We wholeheartedly and without reservation condemn all acts of racist violence, intimidation, and discrimination against Asians and Asian Americans.
With that said, here’s this week’s dive into some of the racism-related stories you may have missed.
Cut off from Covid help: African Americans descended from slaves held by tribes such as the Seminole say tribal health services are denying them Covid-19 vaccines and services based on their ancestry. The Black members of the Seminole tribe, known as Freedmen, are considered tribal citizens and are counted in the census used to allocate Covid relief money from the CARES Act, but the tribe says that they have no right to other services because they don’t have “citizenship by blood.” Freedmen say that notion is both outdated and racist. Read more about it here.
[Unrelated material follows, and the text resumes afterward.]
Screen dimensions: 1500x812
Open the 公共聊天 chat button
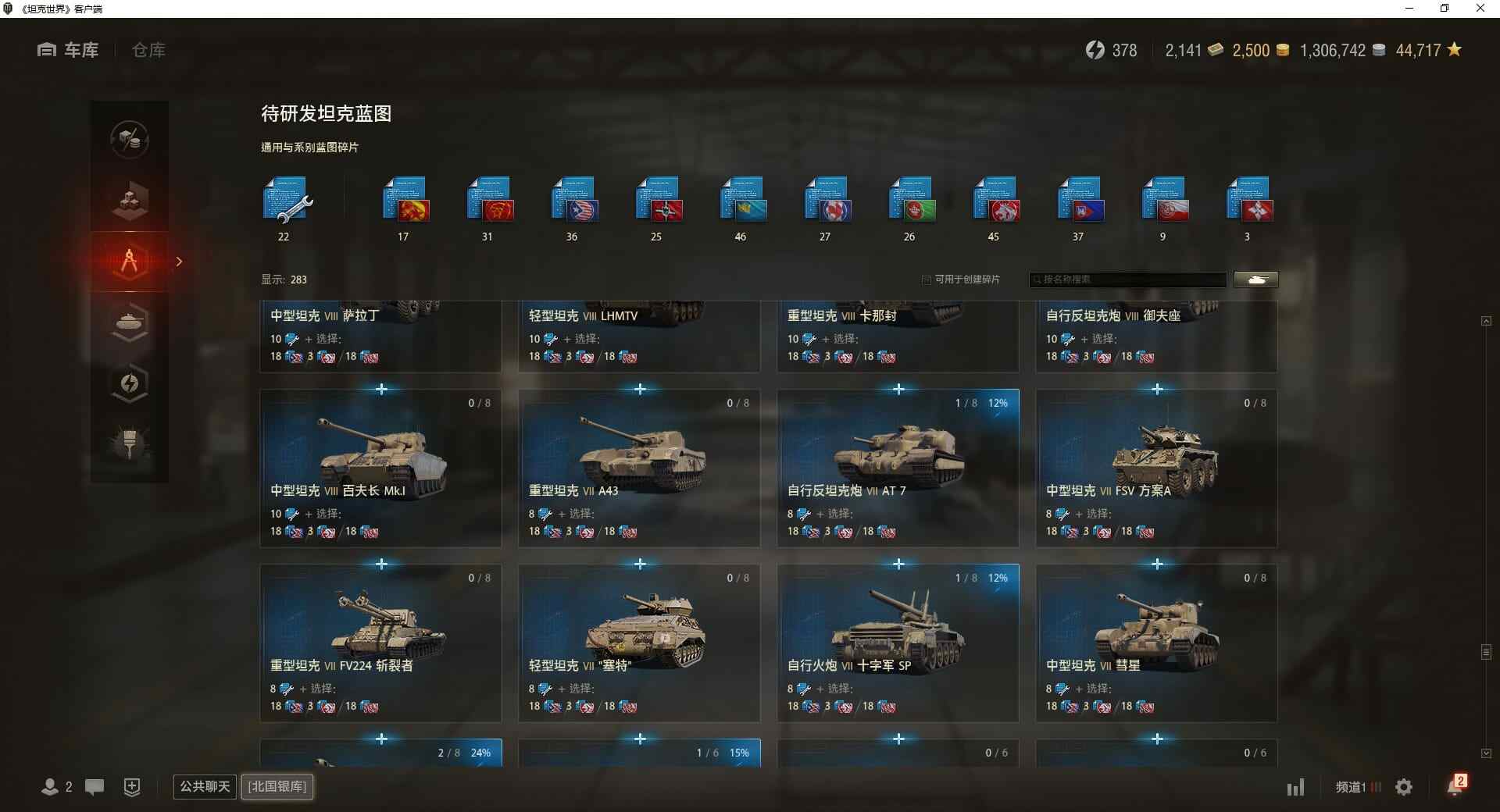(205, 786)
Setting the record straight: Much has been made of “vaccine hesitancy” among African Americans who express skepticism or mistrust about the Covid-19 vaccine. Lord knows, institutional racism in the medical field is definitely a thing. But a new survey indicates that at this point, Black Americans may not be more reluctant to get a Covid vaccine than Whites. NPR reports that among those surveyed, 25% of Black respondents said they would not choose to be vaccinated if a shot were made available to them, compared to 28% of White respondents.
Hope for Black farmers?: Black farmers have faced decades of institutional racism from the U.S. Department of Agriculture, which systematically denied or delayed them the loans they needed to survive. A provision inside the $1.9 trillion coronavirus relief bill aims to provide some debt relief and create a racial equity commission. NPR’s Michel Martin interviewed USDA Secretary Tom Vilsack about aid for disadvantaged farmers under the bill.
U.K.’s racial reckoning continues: A Black female TV presenter who was due to host a major journalism awards show in the U.K. withdrew after the body sponsoring the awards responded to Meghan Markle’s interview by denying the existence of racism in the British press. ITV news anchor Charlene White told the Society of Editors it should look for a new host, “perhaps someone whose views align with yours — that the U.K. press is the one institution in the entire country who has a perfect record on race.” The head of the society has resigned, and many prominent journalists in the country are pushing for an overhaul.
And finally, some good news: The Black Lives Matter movement and protests over George Floyd’s killing brought attention and momentum to Native American and Latino struggles against the racism and police brutality directed toward their communities. Russell Contreras of Axios explains how in this article here.